I accepted these drastically different groups as part of my origins, but never really considered what or who occurred in between biblical times and my distant relatives.
That is, until my first visit to the National Museum of American Jewish History, over two years ago. Just a couple of steps into the core exhibition, I was faced with a family tree of some of the very first Jews who settled in America during the 18th century. These Jews were Spanish and Portuguese, with last names like Gomez and Rodriguez de Rivera.

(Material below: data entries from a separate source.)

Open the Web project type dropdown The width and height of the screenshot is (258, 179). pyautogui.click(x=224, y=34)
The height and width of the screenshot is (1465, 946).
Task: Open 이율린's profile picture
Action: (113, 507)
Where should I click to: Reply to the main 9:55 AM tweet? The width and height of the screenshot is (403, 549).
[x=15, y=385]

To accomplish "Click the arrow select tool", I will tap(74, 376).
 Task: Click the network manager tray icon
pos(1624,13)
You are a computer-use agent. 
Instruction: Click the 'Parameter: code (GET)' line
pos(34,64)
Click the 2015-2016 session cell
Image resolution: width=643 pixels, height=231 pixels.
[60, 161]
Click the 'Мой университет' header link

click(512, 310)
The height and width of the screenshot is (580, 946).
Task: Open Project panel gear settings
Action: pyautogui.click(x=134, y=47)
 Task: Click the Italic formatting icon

Akin to many of their non-Jewish peers, they were merchants looking for new trade opportunities, and like my relatives who would come over a couple of centuries later, they were also seeking the freedom Jews were not granted in Europe.

Some of these folks formed the first Jewish communities and institutions in North America, like America's first Jewish congregation, Congregation Shearith Israel, who built the first synagogue in New York in 1730 and Touro Synagogue, a 1763 synagogue in Newport, Rhode Island, the oldest surviving Jewish synagogue building in North America and the only surviving synagogue building in the U.S. dating to the colonial era. Others communities were settled in Charleston, South Carolina, and Savannah, Georgia.

I began to see that I had another distinct group of ancestors. Maybe the Gomezs and Rodriguez de Riveras’ aren’t my actual family, but they certainly laid an important foundation for future generations of Jews, like my relatives, who sought freedom, opportunities, and refuge in the United States.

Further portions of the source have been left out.